An Introduction to Modern SharePoint
Updated: Dec 9, 2019
The last few intranet/internal communications events that ClerksWell has attended in partnership with EasyShare, people have been asking lots of questions about Modern SharePoint.
This blog series will aim to explain exactly that and we will start with an overview of some key features for communications and collaboration: Modern SharePoint. We will explain in brief what it is and why it should matter to those of you wanting to get to grips with Office365.
If you have an Office 365 license, you’ll have access to, and are possibly already using, SharePoint. SharePoint is often used as an intranet platform. As of last year, Microsoft started developing and releasing a new platform: Modern SharePoint.
Microsoft is trying to modernise SharePoint, focusing on grass roots collaboration. How is Microsoft achieving this with its new Modern product?

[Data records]
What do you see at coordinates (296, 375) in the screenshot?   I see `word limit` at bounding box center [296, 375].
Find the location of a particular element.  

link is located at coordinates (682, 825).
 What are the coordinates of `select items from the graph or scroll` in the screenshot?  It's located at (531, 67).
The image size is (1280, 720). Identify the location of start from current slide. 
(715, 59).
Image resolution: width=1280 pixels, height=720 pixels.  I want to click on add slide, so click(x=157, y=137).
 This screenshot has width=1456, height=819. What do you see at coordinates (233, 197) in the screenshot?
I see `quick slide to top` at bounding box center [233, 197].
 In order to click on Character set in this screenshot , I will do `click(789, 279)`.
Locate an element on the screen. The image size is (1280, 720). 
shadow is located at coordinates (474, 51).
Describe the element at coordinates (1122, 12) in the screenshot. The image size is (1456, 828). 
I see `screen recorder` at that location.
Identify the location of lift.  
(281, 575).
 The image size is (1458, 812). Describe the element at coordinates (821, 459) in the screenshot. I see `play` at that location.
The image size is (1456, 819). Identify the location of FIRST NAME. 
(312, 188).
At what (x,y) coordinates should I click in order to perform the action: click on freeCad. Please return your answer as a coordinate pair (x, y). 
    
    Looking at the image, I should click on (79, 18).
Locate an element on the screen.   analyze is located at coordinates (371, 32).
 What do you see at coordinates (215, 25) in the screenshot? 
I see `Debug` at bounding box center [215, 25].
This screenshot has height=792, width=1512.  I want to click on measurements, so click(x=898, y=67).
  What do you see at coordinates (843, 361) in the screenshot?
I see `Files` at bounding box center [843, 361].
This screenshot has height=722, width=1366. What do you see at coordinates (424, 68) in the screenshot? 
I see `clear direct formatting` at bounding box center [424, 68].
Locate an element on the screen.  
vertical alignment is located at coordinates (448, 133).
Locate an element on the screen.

PROMPT 1: In the Modern SharePoint introduction, what is Microsoft focusing on as it modernizes SharePoint?
PROMPT 2: Name every company mentioned in the Modern SharePoint introduction.
PROMPT 3: Carry on writing the Modern SharePoint introduction from the point where it stops.

WRITTEN RESPONSE 1: Grass roots collaboration.

WRITTEN RESPONSE 2: ClerksWell, EasyShare, Microsoft

WRITTEN RESPONSE 3:
In Classic SharePoint, your intranet arrived in parts, which then required an extensive knowledge of SharePoint to assemble. No more thanks to Modern!
Above is an example of a Modern Communication site. No customisation or development was required to build this. In Classic SharePoint, it would have taken hours to make a page look like this, but with Modern, it takes just a few moments.
Usability and Editing Interface
As you can see, Modern has a brand-new user experience. It’s automatically mobile-friendly and smooths out the countless usability problems seamlessly. But more than that, the editing interface is so much easier to use than Classic. The complications of editing the simplest things in Classic are a thing of the past with the development of Modern SharePoint.
If you look at the right-hand column, you can see how you can change the text and image on this page effortlessly, without having to scroll through your site contents to find the image you want to upload. SharePoint has finally entered the modern world!
One of the main advancements of Modern SharePoint lies in its flat-level hierarchy. This is something we’ll discuss in more detail in a later blog, but essentially, the order of Classic SharePoint with top-level sites and subsites no longer exists. Site collections are all the same level and are more loosely joined together using a concept called hubs. Stay tuned for a later blog on this more-complicated topic!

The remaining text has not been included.